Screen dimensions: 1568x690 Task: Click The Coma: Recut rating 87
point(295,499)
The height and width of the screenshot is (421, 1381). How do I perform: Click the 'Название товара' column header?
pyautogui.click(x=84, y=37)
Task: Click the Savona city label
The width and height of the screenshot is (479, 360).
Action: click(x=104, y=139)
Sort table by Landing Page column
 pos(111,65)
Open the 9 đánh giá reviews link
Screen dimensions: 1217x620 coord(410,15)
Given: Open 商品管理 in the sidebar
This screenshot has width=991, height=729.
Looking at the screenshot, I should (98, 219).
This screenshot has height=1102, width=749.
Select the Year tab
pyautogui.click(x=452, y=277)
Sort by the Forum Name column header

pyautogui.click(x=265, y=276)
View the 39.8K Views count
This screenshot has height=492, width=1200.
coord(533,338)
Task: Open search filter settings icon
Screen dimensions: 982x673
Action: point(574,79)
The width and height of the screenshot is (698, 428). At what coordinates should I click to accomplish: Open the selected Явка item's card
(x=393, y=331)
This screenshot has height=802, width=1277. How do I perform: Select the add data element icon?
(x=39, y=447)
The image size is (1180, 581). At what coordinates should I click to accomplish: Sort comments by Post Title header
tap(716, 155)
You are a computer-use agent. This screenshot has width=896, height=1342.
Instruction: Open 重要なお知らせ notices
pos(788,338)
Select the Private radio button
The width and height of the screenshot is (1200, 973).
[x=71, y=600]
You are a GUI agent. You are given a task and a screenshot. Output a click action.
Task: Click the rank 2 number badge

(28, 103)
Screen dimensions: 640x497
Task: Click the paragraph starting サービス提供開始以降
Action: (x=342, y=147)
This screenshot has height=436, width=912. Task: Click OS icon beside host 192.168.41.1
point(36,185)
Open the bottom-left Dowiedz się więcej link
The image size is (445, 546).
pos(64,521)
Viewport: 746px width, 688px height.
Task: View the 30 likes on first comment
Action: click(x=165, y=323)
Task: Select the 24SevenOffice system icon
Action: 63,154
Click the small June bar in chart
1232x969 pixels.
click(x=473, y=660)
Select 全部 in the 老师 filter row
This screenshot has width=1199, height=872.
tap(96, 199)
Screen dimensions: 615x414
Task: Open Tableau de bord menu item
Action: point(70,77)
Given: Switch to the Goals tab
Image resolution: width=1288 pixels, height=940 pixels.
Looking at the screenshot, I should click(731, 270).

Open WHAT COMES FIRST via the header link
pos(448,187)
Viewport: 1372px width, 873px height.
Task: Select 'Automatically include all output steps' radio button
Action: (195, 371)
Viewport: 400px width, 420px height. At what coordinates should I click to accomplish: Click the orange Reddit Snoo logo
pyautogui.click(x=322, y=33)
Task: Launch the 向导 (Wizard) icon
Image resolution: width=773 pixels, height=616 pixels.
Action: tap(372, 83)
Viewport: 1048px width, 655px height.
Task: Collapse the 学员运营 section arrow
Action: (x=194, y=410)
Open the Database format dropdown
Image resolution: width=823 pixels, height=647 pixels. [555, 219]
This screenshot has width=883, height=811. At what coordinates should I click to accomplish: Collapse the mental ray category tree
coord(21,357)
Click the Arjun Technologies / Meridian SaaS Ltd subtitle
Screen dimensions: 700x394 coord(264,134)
━━━━━━━━
## WHAT YOU WILL DO
Identify each line in the records above that contains the word "filter", and copy it out in full.

## FINISHED TASK
Task: Open search filter settings icon
Select 全部 in the 老师 filter row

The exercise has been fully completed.